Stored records
________________________

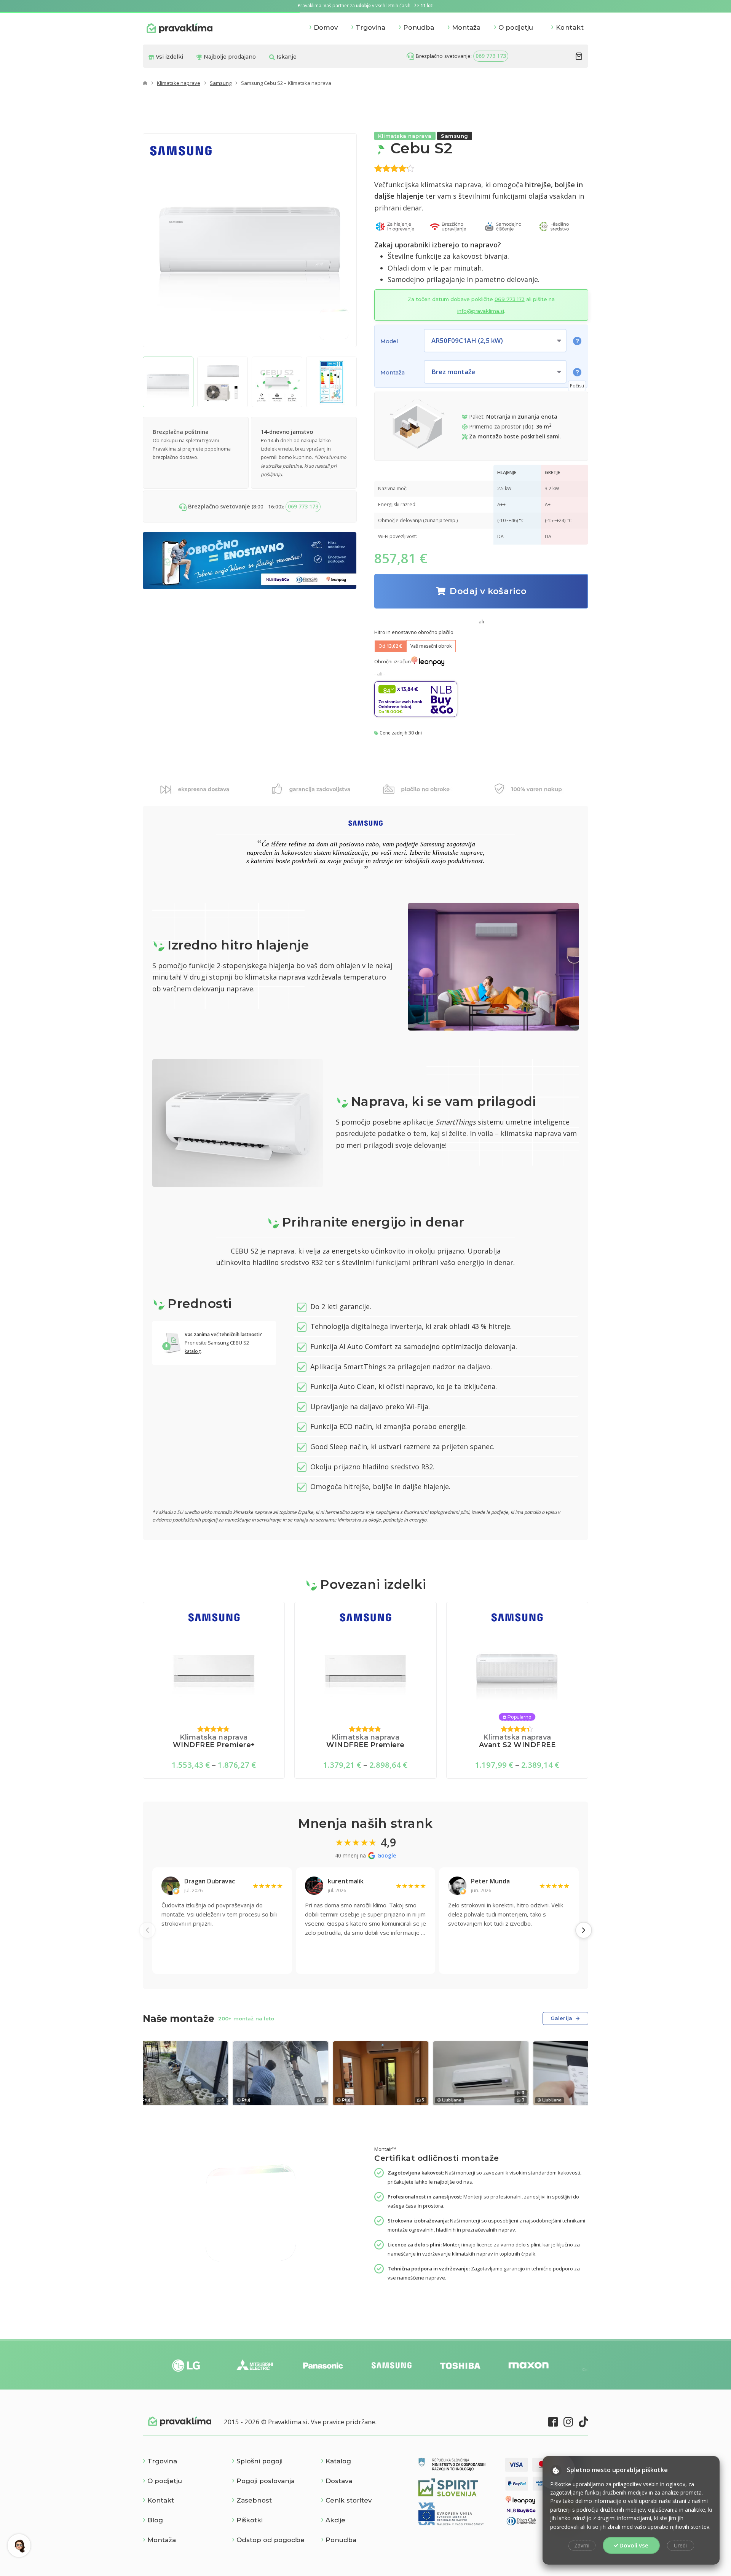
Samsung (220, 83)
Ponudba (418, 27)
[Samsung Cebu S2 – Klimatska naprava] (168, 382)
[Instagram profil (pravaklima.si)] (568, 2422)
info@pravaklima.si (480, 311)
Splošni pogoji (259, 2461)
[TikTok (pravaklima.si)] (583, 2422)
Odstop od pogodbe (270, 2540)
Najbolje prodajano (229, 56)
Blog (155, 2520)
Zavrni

________________________

_What needs to be done:_ Make an exact copy of each line, beginning at the one containing "[Instagram profil (pravaklima.si)]" and ending with the last line of the data, and of no other line.

_Completed task:_
[Instagram profil (pravaklima.si)] (568, 2422)
info@pravaklima.si (480, 311)
Splošni pogoji (259, 2461)
[TikTok (pravaklima.si)] (583, 2422)
Odstop od pogodbe (270, 2540)
Najbolje prodajano (229, 56)
Blog (155, 2520)
Zavrni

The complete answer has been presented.